> **Task item**
Below are records with pictures in them. Output exactly the lines from the one with "This screenshot has height=339, width=602." through the one with "This screenshot has height=325, width=583.", both included, and leave every picture out; give only those lines.

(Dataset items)
Segment Open

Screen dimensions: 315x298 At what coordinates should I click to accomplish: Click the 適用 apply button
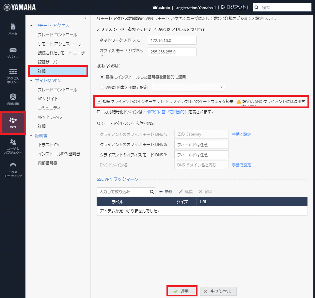(x=182, y=291)
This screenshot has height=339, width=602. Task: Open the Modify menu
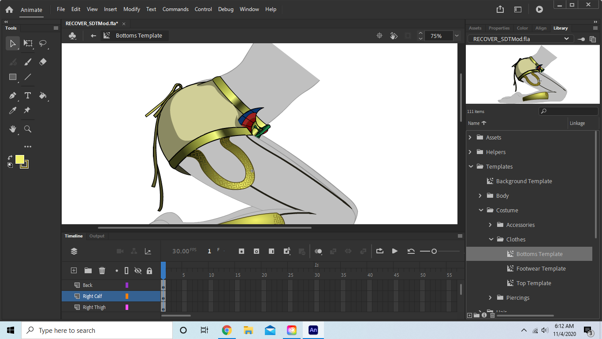[x=131, y=9]
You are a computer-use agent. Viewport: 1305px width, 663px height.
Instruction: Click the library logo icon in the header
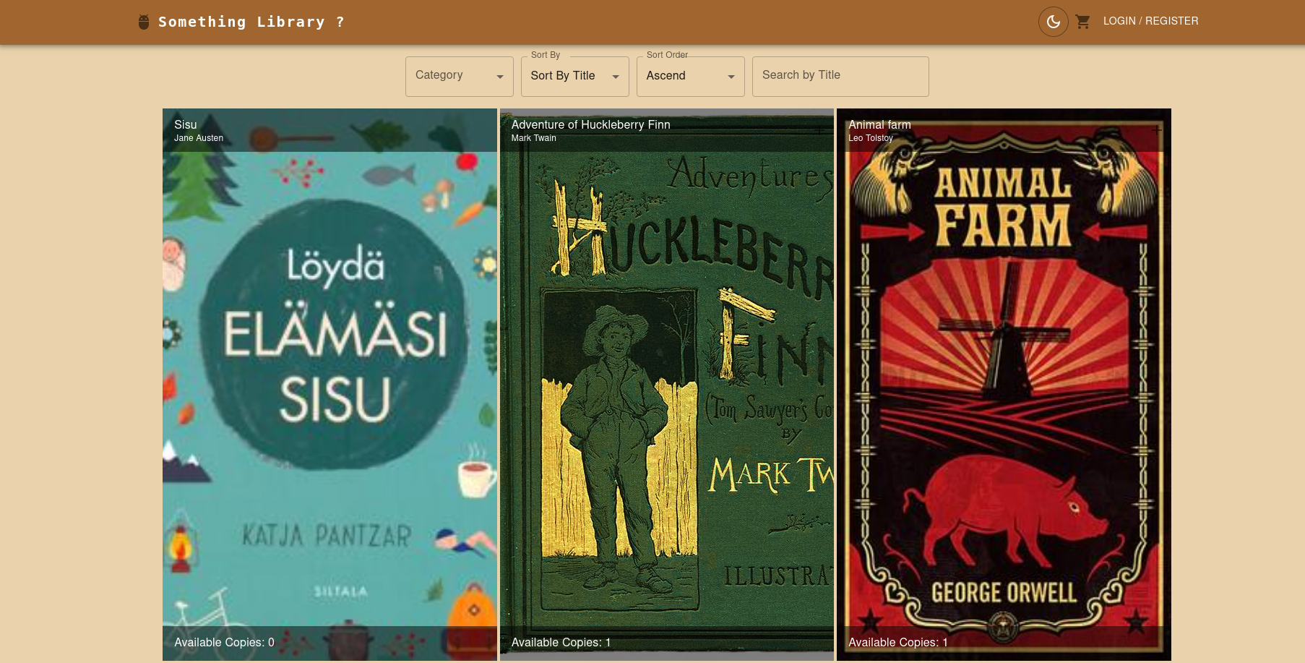pyautogui.click(x=144, y=22)
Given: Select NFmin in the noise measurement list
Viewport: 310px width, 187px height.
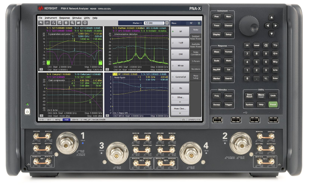Looking at the screenshot, I should [x=180, y=65].
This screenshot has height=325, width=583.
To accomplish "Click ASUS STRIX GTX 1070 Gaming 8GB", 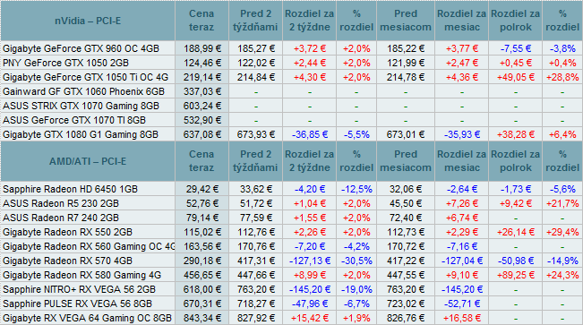I will click(81, 106).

Segment Closed

> **Output for this exercise**
This screenshot has height=339, width=602. Task: Open the Modify menu
[x=131, y=9]
You are a computer-use agent. Viewport: 1305px width, 663px height.
Instruction: Click the library logo icon in the header
pyautogui.click(x=144, y=22)
Given: Select NFmin in the noise measurement list
Viewport: 310px width, 187px height.
Looking at the screenshot, I should [x=180, y=65].
This screenshot has height=325, width=583.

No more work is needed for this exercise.